Savage Things #1 (review)


Savage Things #1
Vertigo Comics, March 2017
Writer: Justin Jordan

In the 1963 paper titled “The Threat to Kill,” psychiatrist J.M. Macdonald proposed the concept of a so-called “homicidal triad” – animal cruelty, pyromania, and persistent bedwetting – as directly linked to homicidal or sexual predatory behavior upon reaching a certain age.

Further studies proved that the triad is instead linked more to childhood trauma caused by brutality, neglect, or abuse (which in turn could cause homicidal behavior upon reaching adulthood). But the homicidal triad still appears in many works of fiction. In Vertigo Comics’ new limited comic book series, “Savage Things”, the U.S. government uses the homicidal triad to pinpoint young sociopaths who have the potential to become serial killers.

In the story, a secret government project dubbed “Black Forest” seeks to weaponise these young serial killers-to-be, by training and giving them permission to live out their sick fantasies. In return, the government-sanctioned serial killers are used to sow discord and strike fear in those that are deemed enemies of the state.

The main conflict at play in “Savage Things”, at least in the first issue, is not the serial killers themselves. Rather, it is the terrifying consequences when one of these sociopathic human weapons strays from the script – when the weapon is aimed back at its wielder.

It is expected for a comic book about serial killers and assassins to be full of gore and violence. But we give writer Justin Jordan credit for finding the sweet spot: there is gore and violence, but only just enough to show how depraved and how dangerous certain characters are. The graphic violence is not used for cheap shock value. In fact, the most disturbing elements of the story occur off screen – parents getting killed in cold blood, an entire classroom full of children being forced to cull each other as some sort of sick, twisted take on the Darwinian concept of “survival of the fittest,” and so on.
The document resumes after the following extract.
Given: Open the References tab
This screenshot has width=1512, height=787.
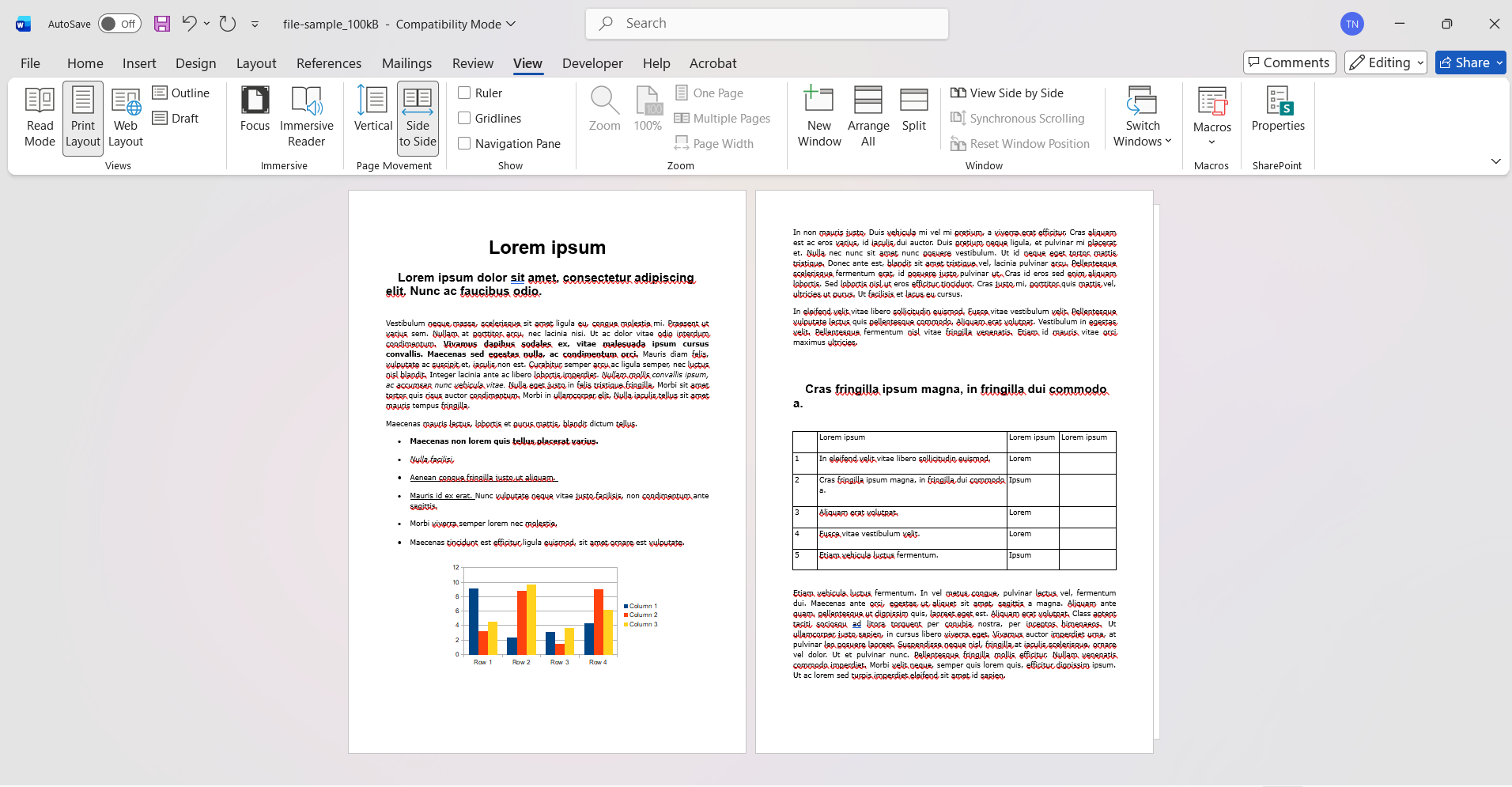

There is also a healthy amount of action. This is impressive given that this is only the first issue which would ordinarily be devoted to setting the scene. Instead, we get to see the protagonist take on an entire team of highly trained, heavily armed soldiers using nothing but his wits and his surroundings.

“Savage Things” also wastes very little time in building to an eventual showdown between the protagonist and a possible nemesis. The characters’ code names are those of the biblical characters Cain and Abel. Both are Black Forest alumni. The roles of protagonist and antagonist start to blur even within this first issue.

“Savage Things” already shows a lot of promise, as an engaging thriller peppered with action, gore, and a skilfully sparse veneer of depravity.